Maka, mudahlah menerima alasan bila Prabu Jayanegara memilih anak muda bernama Gajah Mada untuk menjadi Bekel (Kepala) Bhayangkara, pasukan pengawal raja, karena Gajah Mada memang memiliki track record yang istimewa. Ayah Gajah Mada adalah perwira pilih tanding, setia kepada Raden Wijaya,
tidak terlibat dalam berbagai kerusuhan yang muncul saat awal Majapahit
berdiri karena ketidak puasan pembagian jabatan atau daerah. Gajah Mada
sendiri adalah prajurit unggul baik secara lahir maupun batin karena
gemblengan yang diperolehnya dari ayah dan tokoh-tokoh lainnya kala itu.
Bila Gajah Mada unggul dalam olah lahir dan olah batin hal tersebut dapat dengan mudah dipahami. Pandakan adalah termasuk lereng timur Gunung Penanggungan yang dulu disebut Pawitra. Gunung Penanggungan saat itu merupakan kiblat bagi masyarakat Majapahit. Di gunung suci inilah banyak terdapat mandala-mandala dan ke-resi-an tempat menggembleng berbagai macam ilmu. Baik ilmu ajaran keagamaan. yoga,
mitologi, serta ilmu duniawi seperti ilmu pemerintahan, hukum, politik
kerajaan, strategi perang dan mungkin juga dasar geografi Nusantara
(Munandar 2010: 15). Tak heran, bila akhirnya,Gajah Mada menjadi tokoh Majapahit yang mumpuni dan memiliki visi jauh ke depan.
Masih ada pertanyaan. Dimanakah letak Telaga Pager? Benarkah Pandakan jaman dahulu sama dengan Pandaan sekarang? Hasil penelusuran Hadi Sidomulyo terhadap beritaNegarakertagama, Telaga Pager terdiri dari dua nama, Pager dan Telaga. Desa Pager 2 km di utara Damar (termasuk Desa Sekarmojo, Kecamatan Purwosari). Sedangkan Telagamerupakan nama lama dusun Kucur (Sumberejo) yang letaknya 3 Km di barat daya Pager.Ini jelas tidak bertentangan dengan berita Pararaton, yang menyatakan dari Telaga Pager,Raden Wijaya menuju Pandakan sebelum ke Rembang lalu menyeberang ke Madura.

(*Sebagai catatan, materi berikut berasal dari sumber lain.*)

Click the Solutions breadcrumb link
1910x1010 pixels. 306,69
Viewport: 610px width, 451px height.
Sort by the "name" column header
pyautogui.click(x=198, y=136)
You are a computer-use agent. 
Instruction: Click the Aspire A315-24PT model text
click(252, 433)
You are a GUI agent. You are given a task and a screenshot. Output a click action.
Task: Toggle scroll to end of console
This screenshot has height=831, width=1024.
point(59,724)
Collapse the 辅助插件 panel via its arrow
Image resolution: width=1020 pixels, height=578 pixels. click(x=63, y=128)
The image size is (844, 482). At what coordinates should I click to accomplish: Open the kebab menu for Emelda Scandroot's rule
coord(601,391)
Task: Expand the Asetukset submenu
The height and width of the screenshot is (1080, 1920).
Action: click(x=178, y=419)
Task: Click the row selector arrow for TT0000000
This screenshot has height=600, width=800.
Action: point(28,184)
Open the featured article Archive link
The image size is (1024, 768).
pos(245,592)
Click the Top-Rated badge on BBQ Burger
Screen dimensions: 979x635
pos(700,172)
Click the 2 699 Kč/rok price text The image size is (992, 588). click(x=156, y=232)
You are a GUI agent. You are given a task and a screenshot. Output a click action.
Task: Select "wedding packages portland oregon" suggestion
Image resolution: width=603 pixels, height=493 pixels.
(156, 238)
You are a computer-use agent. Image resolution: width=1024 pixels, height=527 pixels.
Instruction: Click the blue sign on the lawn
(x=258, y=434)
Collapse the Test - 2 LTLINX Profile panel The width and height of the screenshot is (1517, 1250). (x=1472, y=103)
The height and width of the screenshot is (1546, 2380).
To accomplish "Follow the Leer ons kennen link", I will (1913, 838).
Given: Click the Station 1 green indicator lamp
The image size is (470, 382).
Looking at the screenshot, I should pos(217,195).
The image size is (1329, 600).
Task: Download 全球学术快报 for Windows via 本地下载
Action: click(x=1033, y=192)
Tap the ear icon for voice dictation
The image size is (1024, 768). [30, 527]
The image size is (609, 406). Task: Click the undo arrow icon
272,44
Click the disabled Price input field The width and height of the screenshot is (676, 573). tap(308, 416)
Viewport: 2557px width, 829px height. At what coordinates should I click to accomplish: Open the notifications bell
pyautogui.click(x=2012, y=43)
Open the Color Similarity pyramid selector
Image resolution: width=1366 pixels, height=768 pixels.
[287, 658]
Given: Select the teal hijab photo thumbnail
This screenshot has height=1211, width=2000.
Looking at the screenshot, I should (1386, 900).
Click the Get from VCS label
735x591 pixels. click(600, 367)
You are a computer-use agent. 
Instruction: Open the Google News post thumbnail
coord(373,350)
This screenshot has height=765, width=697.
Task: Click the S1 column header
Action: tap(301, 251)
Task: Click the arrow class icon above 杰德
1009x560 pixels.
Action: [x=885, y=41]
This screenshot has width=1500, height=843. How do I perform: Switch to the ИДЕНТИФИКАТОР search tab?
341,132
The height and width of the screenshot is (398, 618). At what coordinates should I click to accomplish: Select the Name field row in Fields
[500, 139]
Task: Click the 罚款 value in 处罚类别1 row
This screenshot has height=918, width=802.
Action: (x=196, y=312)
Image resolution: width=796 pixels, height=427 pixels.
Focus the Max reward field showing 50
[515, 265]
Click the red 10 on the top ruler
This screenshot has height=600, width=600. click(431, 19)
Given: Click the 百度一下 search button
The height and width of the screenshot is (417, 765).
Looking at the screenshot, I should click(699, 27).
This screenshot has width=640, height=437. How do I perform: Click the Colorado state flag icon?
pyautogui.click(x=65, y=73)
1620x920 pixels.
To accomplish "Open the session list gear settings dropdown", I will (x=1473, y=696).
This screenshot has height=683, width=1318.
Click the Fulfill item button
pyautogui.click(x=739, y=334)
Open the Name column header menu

Nama Pandakan juga muncul dalam kitab Negarakertagama yang selesai ditulis tahun 1365. “ rahina muwah ri tambak i rabut wayuha balanak linakwan alaris anuju ri pandhakan ri bhanaragi amgil…. (Pada hari berikutnya ia melalui Tambak, Rabut Wayuhadan Balanak menuju Pandhakan dan Bhanaragi…) (Sidomulyo 2007: 84).
Tambak adalah dusun di Desa Lemahbang, 14 km dari Purwosari, Rabut Wayuha tak lain daripada Suwayuwo, 2 km di utara Lemahbang. Balanak dan Bhanaragi tak dikenal lagi. Dari urutan nama tempat itu jelas, Pandhakan tentu saja adalah Pandaan sekarang.
Pandhakan jaman dulu adalah identik dengan Pandaan sekarang juga didukung uraian Piagam Kudadu bertahun 1294, dikeluarkan oleh Kertarajasa Jayawardana berdasarkan pengalamannya saat mengungsi ke Madura. Prasasti Kudadu yang berasal dari Gunung Buthak, Trawas Mojokerto menceritakan terima kasih raja Kertarajasa kepada ketua dusun Kudadu yang pernah menerimanya dengan ramah waktu singgah dalam perjalanan ke Madura. Saat mengungsi Raden Wijaya dalam masalah besar. Namun ketua dusun Kudadumenerimanya dengan ramah dan memberinya makan dan minum. Kemudian mengantarnya ke Rembang untuk melanjutkan menyeberang ke Madura. Demikianlah dapat disimpulkan, nama Kudadu sebenarnya identik dengan Pandak /Pandhakan atau Pandaan sekarang.